New Delhi: Brushing aside criticism that he kept interest rates high, outgoing RBI Governor Raghuram Rajan today said he used every room available to cut rates and hoped that inflation would slip below 6 percent when data comes for August -- his last month as head of the central bank.
"My last reading is not 6 percent. The reading for August will be the last reading during my term. I expect that
to be below 6 percent. That is where we needed to bring it and that is where I will leave it. My sense is it should come down from 6 percent over the next few months," he said.
During July, retail inflation shot up to nearly 2-year high of 6.07 percent, above the RBI's comfort level, on surge in prices of food items as demand for sugar, oil and fats and spices rose ahead of the festival season.
The Government has fixed an inflation target of 4 percent, with a range of plus or minus 2 per cent, for next five years under the new monetary policy framework agreement reached with the Reserve Bank.
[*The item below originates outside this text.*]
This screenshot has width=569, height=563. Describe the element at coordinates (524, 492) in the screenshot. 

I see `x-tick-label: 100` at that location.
Asked if there was further room to cut interest rate, Rajan said RBI has used every room available to cut interest
rate. "The point is to keep it low over a sustained period. we can't just follow inflation of the moment and say we have plenty of room... Much of our communication was about explaining we didn't have that much room because there were other factors which would come into the play. We used all the rooms whenever we had the room," he told Karan Thapar in an interview on India Today news channel.
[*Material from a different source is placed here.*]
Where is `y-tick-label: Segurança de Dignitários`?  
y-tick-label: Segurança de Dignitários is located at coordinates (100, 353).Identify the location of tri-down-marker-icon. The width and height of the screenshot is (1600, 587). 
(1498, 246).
Since January 2015, the RBI has slashed its benchmark lending rate by 1.5 percent.
When asked why banks did not fully transmit the rate cut benefits to the customers, Rajan said, "The primary problem in passing through was partly a weak economy where there was not that much credit demand. So as they cut interest rate, they lost income from existing client but did not get any new clients. So that was one concern they had.
"So they were caught in Catch 22. Some were trying to protect their income because they had stressed balance sheets
and so they were not expanding their balance sheet," he said.
He also said that cleaning up of balance sheet exercise should be largely over by March 2017.